GastroDL-Fusion: A Dual-Modal Deep Learning Framework Integrating Protein-Ligand Complexes and Gene Sequences for Gastrointestinal Disease Drug Discovery

TL;DR

GastroDL-Fusion is a dual-modal deep learning framework that combines protein-ligand structural data with gene sequences to improve drug discovery for gastrointestinal diseases.

Contribution

It introduces a novel approach integrating molecular graphs and gene embeddings via a multi-modal neural network for enhanced binding affinity prediction.

Findings

Achieved MAE of 1.12 and RMSE of 1.75, outperforming baseline models.

Significantly improved prediction accuracy by combining structural and genetic features.

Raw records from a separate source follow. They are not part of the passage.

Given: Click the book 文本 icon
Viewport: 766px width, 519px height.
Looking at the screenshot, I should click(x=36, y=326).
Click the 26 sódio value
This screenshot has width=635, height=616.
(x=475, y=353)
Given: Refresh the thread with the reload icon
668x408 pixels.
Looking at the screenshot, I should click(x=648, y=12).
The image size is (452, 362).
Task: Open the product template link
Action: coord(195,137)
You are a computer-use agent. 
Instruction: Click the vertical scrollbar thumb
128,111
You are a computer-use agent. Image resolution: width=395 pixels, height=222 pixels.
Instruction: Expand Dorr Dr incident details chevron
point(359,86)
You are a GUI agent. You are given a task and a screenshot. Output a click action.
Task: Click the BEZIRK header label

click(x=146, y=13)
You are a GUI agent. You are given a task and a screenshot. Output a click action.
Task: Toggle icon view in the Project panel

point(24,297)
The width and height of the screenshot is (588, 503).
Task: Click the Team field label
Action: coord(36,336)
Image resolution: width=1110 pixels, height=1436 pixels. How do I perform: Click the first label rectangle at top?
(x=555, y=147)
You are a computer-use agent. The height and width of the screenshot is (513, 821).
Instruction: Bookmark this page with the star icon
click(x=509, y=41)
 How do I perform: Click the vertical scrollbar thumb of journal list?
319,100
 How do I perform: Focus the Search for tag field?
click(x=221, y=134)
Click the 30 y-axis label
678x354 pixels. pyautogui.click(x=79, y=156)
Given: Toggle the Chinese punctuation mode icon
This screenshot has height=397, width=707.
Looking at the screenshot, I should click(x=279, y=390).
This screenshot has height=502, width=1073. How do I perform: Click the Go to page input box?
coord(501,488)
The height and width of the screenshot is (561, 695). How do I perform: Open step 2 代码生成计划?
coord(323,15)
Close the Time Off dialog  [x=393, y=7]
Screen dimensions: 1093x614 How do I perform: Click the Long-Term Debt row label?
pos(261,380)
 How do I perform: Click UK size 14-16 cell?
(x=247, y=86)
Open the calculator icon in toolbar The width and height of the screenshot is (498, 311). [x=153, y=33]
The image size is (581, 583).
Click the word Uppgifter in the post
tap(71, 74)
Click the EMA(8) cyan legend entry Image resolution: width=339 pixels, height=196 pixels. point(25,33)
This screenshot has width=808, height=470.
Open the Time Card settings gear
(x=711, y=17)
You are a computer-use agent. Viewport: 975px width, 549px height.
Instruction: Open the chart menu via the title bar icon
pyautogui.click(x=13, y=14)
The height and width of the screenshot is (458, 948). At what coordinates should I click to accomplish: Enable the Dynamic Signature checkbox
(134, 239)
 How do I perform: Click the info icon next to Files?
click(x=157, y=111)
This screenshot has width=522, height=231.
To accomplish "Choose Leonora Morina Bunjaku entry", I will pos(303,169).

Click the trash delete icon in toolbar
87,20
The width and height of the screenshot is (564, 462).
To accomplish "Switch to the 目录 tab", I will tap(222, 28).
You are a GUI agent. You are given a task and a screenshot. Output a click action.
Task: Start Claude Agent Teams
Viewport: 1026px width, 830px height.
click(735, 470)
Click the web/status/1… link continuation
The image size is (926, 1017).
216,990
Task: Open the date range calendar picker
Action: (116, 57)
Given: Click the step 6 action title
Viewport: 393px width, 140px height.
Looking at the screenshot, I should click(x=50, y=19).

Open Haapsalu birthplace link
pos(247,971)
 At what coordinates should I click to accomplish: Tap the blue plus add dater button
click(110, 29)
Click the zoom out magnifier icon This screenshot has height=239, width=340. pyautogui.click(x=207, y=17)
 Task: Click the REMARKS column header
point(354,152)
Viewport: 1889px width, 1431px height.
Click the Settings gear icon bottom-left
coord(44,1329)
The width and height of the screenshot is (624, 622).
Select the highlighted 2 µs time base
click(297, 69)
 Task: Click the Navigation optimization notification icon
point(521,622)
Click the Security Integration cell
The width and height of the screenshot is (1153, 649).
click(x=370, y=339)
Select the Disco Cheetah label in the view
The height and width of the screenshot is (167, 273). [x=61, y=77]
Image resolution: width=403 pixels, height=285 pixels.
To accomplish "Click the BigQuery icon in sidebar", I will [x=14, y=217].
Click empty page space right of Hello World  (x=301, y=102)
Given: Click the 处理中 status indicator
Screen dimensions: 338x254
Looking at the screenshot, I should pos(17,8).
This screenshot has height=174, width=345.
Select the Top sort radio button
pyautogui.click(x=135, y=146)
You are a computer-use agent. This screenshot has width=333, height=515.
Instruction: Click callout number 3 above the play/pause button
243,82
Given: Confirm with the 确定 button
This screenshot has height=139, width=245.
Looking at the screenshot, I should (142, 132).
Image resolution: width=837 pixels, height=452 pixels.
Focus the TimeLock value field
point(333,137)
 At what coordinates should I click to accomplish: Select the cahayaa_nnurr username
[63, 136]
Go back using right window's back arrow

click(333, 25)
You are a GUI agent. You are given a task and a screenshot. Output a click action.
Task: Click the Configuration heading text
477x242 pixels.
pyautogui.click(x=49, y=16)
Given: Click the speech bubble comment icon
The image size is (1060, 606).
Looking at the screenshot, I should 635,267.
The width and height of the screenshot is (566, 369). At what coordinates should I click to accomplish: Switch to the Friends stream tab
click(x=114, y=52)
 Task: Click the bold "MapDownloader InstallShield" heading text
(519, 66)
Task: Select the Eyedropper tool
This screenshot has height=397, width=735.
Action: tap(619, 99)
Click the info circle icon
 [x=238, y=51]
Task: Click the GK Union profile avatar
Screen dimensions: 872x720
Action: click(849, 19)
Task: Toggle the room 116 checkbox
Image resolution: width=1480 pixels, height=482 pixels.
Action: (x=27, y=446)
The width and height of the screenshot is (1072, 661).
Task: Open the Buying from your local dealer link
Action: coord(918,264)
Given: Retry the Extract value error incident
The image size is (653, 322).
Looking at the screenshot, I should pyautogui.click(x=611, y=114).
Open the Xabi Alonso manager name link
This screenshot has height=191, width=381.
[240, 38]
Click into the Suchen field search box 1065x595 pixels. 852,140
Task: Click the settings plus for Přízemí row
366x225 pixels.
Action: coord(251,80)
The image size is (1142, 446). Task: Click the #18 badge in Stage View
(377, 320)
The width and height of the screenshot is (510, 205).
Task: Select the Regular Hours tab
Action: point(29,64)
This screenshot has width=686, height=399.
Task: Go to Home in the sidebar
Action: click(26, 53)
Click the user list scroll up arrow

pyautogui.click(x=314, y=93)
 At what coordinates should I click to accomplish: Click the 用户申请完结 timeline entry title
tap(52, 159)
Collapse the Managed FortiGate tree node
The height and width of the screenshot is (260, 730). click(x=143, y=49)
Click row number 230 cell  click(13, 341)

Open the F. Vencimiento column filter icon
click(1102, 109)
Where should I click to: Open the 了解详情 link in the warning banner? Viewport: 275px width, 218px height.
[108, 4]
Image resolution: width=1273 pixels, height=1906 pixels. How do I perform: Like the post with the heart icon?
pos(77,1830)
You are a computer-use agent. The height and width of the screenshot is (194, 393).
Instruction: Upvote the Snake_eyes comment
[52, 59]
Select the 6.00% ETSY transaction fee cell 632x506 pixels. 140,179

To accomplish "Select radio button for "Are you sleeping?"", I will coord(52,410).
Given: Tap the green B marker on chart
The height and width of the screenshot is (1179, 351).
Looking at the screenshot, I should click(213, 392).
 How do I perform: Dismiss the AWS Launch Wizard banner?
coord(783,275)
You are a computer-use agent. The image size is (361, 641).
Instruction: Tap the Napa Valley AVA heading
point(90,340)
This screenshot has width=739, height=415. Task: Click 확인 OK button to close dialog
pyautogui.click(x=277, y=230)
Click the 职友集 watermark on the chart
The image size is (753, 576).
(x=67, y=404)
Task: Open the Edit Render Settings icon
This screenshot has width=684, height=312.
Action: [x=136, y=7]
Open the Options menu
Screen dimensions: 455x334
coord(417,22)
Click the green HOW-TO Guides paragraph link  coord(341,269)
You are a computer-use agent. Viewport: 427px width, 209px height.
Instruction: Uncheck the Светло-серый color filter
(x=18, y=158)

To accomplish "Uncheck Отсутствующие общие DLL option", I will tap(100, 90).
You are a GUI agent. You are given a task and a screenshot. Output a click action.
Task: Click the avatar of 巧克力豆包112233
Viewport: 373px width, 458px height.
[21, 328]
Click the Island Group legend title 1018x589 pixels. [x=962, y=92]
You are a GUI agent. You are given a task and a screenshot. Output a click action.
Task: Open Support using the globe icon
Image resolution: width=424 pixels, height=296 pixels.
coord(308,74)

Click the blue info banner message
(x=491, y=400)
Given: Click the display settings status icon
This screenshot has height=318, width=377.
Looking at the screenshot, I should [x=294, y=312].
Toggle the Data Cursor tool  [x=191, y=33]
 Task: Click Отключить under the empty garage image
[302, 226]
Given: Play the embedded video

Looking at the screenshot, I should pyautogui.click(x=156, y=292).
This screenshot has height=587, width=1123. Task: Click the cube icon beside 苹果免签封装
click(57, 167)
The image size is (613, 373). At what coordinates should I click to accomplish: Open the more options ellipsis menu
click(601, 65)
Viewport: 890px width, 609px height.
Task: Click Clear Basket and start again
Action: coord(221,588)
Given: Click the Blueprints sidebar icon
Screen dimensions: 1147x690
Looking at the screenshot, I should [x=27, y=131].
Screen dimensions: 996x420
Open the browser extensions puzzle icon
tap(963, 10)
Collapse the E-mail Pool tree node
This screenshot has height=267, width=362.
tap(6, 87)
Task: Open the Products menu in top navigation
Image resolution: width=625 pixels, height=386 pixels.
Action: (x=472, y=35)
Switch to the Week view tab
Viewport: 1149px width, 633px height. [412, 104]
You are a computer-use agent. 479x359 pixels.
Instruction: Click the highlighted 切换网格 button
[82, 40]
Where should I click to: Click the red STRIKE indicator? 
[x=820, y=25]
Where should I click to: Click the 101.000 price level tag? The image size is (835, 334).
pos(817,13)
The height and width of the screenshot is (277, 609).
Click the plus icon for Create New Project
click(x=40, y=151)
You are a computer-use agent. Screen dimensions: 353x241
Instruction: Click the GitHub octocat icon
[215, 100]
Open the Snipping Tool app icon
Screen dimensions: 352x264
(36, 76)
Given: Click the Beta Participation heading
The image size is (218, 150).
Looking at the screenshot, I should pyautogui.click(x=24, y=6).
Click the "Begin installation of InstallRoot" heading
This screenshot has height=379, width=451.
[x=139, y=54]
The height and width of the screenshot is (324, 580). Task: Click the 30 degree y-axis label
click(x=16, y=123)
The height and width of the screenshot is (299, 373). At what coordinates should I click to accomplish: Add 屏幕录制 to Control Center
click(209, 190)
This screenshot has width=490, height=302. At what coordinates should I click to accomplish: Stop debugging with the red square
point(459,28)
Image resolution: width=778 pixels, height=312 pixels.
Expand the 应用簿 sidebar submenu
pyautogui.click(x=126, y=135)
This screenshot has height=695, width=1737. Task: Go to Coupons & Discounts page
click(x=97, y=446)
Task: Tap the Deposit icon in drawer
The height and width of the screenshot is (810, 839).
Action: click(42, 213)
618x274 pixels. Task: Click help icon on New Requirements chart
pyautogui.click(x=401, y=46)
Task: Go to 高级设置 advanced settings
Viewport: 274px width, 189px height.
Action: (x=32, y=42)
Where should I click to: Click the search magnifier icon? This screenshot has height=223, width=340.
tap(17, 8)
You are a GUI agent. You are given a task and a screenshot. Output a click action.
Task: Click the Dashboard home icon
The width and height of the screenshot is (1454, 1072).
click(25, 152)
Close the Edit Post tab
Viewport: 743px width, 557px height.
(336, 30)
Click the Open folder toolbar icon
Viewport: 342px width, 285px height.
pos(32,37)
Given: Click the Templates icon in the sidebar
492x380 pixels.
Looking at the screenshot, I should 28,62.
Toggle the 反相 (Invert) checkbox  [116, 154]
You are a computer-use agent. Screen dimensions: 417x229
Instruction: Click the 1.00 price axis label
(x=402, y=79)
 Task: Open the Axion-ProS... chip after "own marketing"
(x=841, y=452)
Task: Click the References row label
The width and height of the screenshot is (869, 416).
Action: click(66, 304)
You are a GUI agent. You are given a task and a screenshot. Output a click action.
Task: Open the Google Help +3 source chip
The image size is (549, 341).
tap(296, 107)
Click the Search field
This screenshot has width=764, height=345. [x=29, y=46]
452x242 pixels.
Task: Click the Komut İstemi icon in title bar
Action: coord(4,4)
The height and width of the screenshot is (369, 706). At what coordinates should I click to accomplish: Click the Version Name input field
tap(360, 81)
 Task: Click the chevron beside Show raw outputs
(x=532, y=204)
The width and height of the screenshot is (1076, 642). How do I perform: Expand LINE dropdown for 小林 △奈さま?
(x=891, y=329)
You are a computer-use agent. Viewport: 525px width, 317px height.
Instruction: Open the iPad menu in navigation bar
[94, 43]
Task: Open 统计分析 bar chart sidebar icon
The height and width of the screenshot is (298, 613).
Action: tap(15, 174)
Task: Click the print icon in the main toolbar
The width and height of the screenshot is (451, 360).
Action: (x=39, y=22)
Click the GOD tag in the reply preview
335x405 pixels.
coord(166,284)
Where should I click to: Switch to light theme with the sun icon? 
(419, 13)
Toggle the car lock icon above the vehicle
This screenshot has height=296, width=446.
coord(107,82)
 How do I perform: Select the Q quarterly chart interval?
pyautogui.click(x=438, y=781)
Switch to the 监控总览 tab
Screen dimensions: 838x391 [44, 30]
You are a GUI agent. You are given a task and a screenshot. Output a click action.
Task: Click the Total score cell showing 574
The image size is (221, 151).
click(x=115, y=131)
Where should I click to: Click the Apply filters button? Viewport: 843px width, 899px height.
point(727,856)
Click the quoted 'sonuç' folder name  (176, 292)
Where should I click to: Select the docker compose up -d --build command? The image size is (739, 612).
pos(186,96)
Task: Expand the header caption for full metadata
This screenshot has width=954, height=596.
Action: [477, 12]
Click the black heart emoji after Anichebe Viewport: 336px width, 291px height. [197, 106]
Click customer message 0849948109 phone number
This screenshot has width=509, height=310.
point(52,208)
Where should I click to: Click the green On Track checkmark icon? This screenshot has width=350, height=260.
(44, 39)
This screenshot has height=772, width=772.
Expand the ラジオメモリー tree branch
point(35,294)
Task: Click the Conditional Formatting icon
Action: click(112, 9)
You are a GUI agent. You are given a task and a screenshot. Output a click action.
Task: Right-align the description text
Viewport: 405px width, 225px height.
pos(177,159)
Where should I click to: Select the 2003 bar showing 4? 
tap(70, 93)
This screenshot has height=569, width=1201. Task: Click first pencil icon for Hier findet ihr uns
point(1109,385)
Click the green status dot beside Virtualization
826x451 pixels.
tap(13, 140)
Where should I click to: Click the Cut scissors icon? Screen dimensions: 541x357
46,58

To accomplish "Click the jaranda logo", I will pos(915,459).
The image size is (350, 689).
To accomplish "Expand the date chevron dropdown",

Demonstrated effectiveness on GI disease-related target datasets.

Abstract

Accurate prediction of protein-ligand binding affinity plays a pivotal role in accelerating the discovery of novel drugs and vaccines, particularly for gastrointestinal (GI) diseases such as gastric ulcers, Crohn's disease, and ulcerative colitis. Traditional computational models often rely on structural information alone and thus fail to capture the genetic determinants that influence disease mechanisms and therapeutic responses. To address this gap, we propose GastroDL-Fusion, a dual-modal deep learning framework that integrates protein-ligand complex data with disease-associated gene sequence information for drug and vaccine development. In our approach, protein-ligand complexes are represented as molecular graphs and modeled using a Graph Isomorphism Network (GIN), while gene sequences are encoded into biologically meaningful embeddings via a pre-trained Transformer (ProtBERT/ESM). These complementary modalities are fused through a multi-layer perceptron to enable robust cross-modal interaction learning. We evaluate the model on benchmark datasets of GI disease-related targets, demonstrating that GastroDL-Fusion significantly improves predictive performance over conventional methods. Specifically, the model achieves a mean absolute error (MAE) of 1.12 and a root mean square error (RMSE) of 1.75, outperforming CNN, BiLSTM, GIN, and Transformer-only baselines. These results confirm that incorporating both structural and genetic features yields more accurate predictions of binding affinities, providing a reliable computational tool for accelerating the design of targeted therapies and vaccines in the context of gastrointestinal diseases.